■ Problems to work on
A) In the forum thread on dataset interfaces for statistical models, which wrapper type does StatsModels currently use to hold a fitted model?
B) Write the next passage of the forum thread on dataset interfaces for statistical models, picking up after its final sentence.

■ Excerpt provided
However, I do feel strongly about consistent, predictable and well-documented interfaces. If PCA had two entry points - one for matrices, and one for nested observations… well that would be fine - we just document the former is faster for PCA. I would guess many models could simply transform inputs one way or the other to suite their internal style. But explicit is better than implicit, I feel. Does that make sense?

I really like the idea of a dataset being any iterable over observations. We could also have simple wrapper types (e.g. RowObs(X) and ColObs(X)) for directly passing numeric matrices.

On top of this we could add traits, e.g.

availibility (e.g. streaming or multiple passes available)

extra interfaces (e.g. columnar interfaces, chunked data, etc.)

data indexes (e.g. unordered, sequential or time series, hierarchical)

There is some overlap: in my view an “observation” is up to the model (or some preprocessing step). That is, it could just be scalar (e.g. for fitting a univariate distribution), a vector, a named tuple, etc.

One issue which strikes me as tricky is how to treat dynamic models, where time t observations of some variables are explained using some number of their own lags, along with current and lagged values of other variables. If y(t) is explained as a function of y(t-1)…y(t-p), then one might define x(t)=[y(t-1) … y(t-p)] and then we have an “observation” [y(t), x(t)]. One can put these observations in the rows of an array, but that’s not an efficient use of memory. I don’t know how a general purpose design that avoids duplication of information can take this sort of thing into account.

ML spectator here, but I think this is the kind of data set that would benefit from an iterable of the observations more than a matrix form. One can simply define an iterator that hovers over the vector y and returns a view into it, e.g. @view y[t-1:-1:t-p] as x and y[t] as y. Of course, you can also define a custom matrix type to index directly into the vector, so that’s another arguably Julian approach.

I haven’t been following along closely but wanted to chime in that I’d like to make StatsModels.jl a generally useful solution to this problem of mapping from various input data types to a format consumable by a particular kind of model. I think the re-write of the formula language implementation I described in my juliacon talk is a good start at this (see this PR), and we’ve semi-independently converged on using both information from the source (e.g., type of the data) and the destination (the type of the model to be fit) to determine how to do the transformation.

I say semi-independently because that’s also necessary to know how to handle, for instance, functions that are not built-into the formula DSL: when different model types want to use the same syntax in different ways, you need to know where the data is going.

Another design decision that’s come up in StatsModels (see #32) is where the transformer lives once you’ve fitted a model. Currently we use a “wrapper” type (DataFrameStatisticalModel) to hold the fitted model, the (tabular) data it was fit to, and the formula which describes how to convert a tabular data source into the response and predictor arrays. The original goal was to make it possible for modeling packages to just work with a formula and data in the form of DataFrame, without having to take DataFrames (now StatsModels) as a dependency. GLM is the prime example of this: in that package, fit methods are defined for numerical array response/predictors. But the disadvantage of this approach is that you lose composability for packages that add features to GLM.jl models, (e.g., fancy covariance matrix estimators) unless the packages that provide the extra features depend on StatsModels, and delegate their new methods to DataFrameStatisticalModel objects.

■ Information supplied
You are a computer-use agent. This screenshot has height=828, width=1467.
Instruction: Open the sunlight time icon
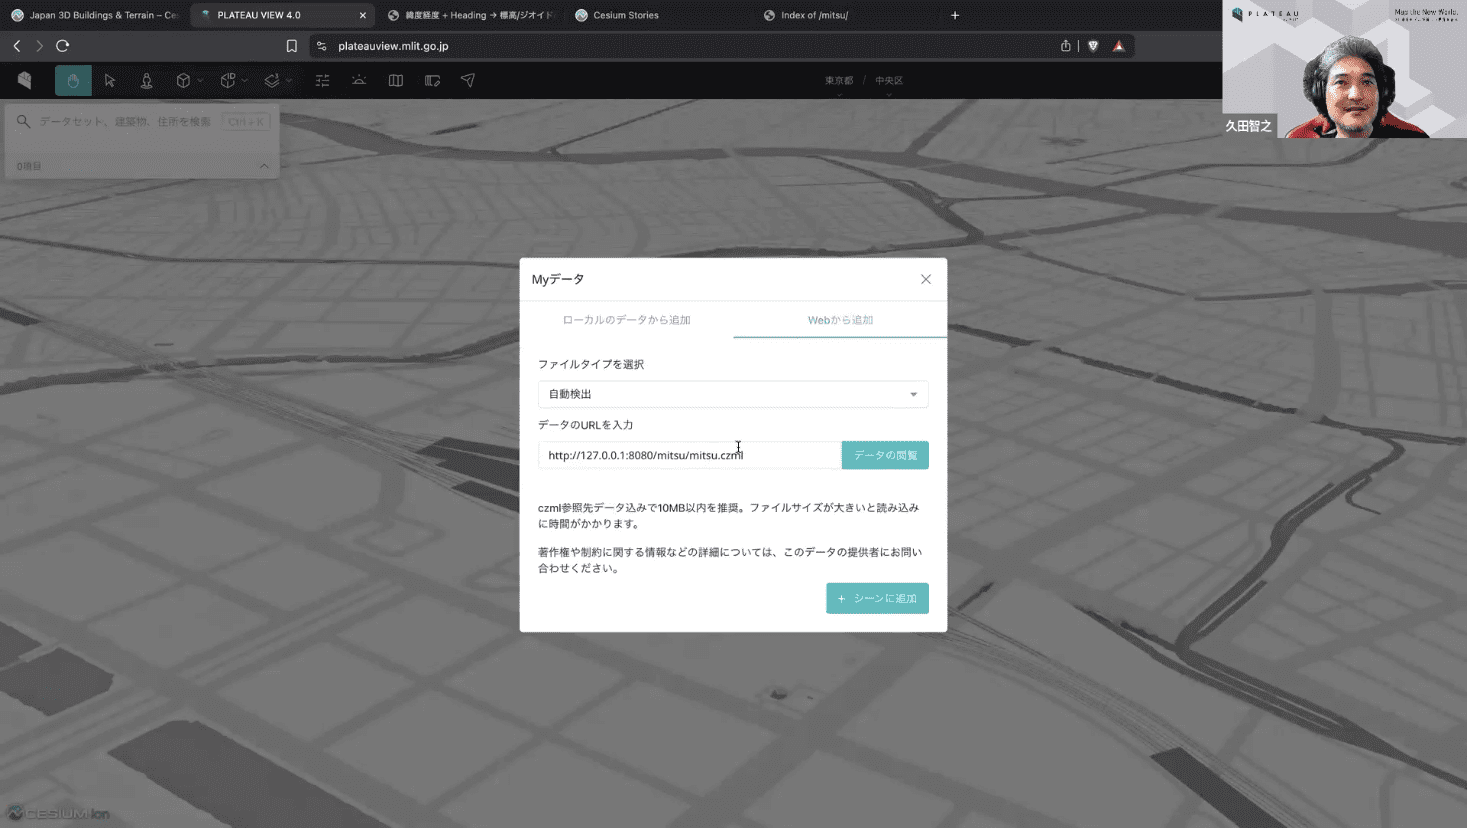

■ Final answers
A) DataFrameStatisticalModel

B)
For that reason, we want to get rid of the wrapper DataFrameStatisticalModel types. But then we’re left with a conundrum: either we need to make users hold onto the formula and transform the data themselves before calling fit(GLM...), or GLM.jl needs to take StatsModels as a dependency (maybe not such a big ask if there’s no heavy dependency on DataFrames there), or we need to change the fitting API to allow some mechanism to store and use a generic sort of data transformer on the fitted model. I’m leaning towards the last solution since it seems like the most generic, but it could be a hard sell to get everyone to change the fitting API and to standardize across stats/ML/etc. worlds.

Instead of building in the dataframe assumption to statsmodels, what about using @quinnj s Tables.jl? That would give queryverse and generic table interop.

I should have been clearer but I was referring to the historical state of things; removing the dataframes dependency is work in progress (something that #71 deals with)

My packages have been using StatsModels since it was part of DataFrames some time ago. I am looking forward to the new API. One feature which I asked for a longtime ago, but the current API was too strict to implement was to allow different mappings other than an AbstractVecOrMatrix. For example, for absorbing fixed effects my package does not store a sparse matrix for a aparse solver, but rather keeps it in a Vector{Vector{Vector{Int}}} (dimension, level, indices) which allows me to apply the within estimator very efficiently prior to fitting the model. Other aspects include, keeping track of variables in a similar manner for cluster robust variance covariance estimators or for panel data estimators (between, first-difference, etc.). Another aspect is how to hold multiple linear predictors for multi-stage estimators such as instrumental variables models.

I’m a total Julia newb here coming from a mostly R background, so please forgive me if this is completely unhelpful. The nested data structure mentioned earlier is a really convenient and natural way to manage data that is flexible for many types of data (in R they’re tibbles). However, there are times when the formula approach falls short in connecting tabular data of any form to a fitted model (some R based conversation on that here).

Also for what it’s worth, @juliohm makes a great point about the value in an interface that accommodates algorithms for different data types. A great deal of time is spent trying to figure out how to force imaging data into common linear algebra models while managing the overhead of going back and forth between original dimensions for other transformations. There are some people that would benefit enough from efficient management of this kind of data that they may be willing to drop Matlab even if it’s provided by their university.

@dave.f.kleinschmidt I’ve not been following your work closely either.
(So busy right now, not actually fully up to date on my own thread.)
I am tracking Terms 2 son of Terms (even if I am behind on reading).

This stuff going on in StatsModels, is currently my hope for this, I think.

I hope that we can converge to one package/solution that works happily for models coming out of ML backgrounds, and models coming out of Statistics backgrounds (and models coming out of bioinformatics, and econometrics etc etc.).

Hopefully, I’ll have time to catch up with you / your threads once my thesis is submitted.

Two relevant things that came up on slack: one is Rstudio’s re-write of the basic R modeling APIs as “tidymodels” (for instance, data preprocessing recipes). The second is scikitlearn’s ColumnTransformers (new in 0.20). I haven’t looked closely at either but clearly there’s demand for some kind of sane model fitting API that’s still sufficiently flexible and handles heterogeneous data well.

Another thing that came up on Slack is https://github.com/ablaom/Koala.jl, which appears to be it’s own little (unregistered) ML ecosystem. It has a few interesting ideas, one being that data splitting (e.g. train/test, or cross-validation) is just a wrapper type around the full dataset, along with a binary mask.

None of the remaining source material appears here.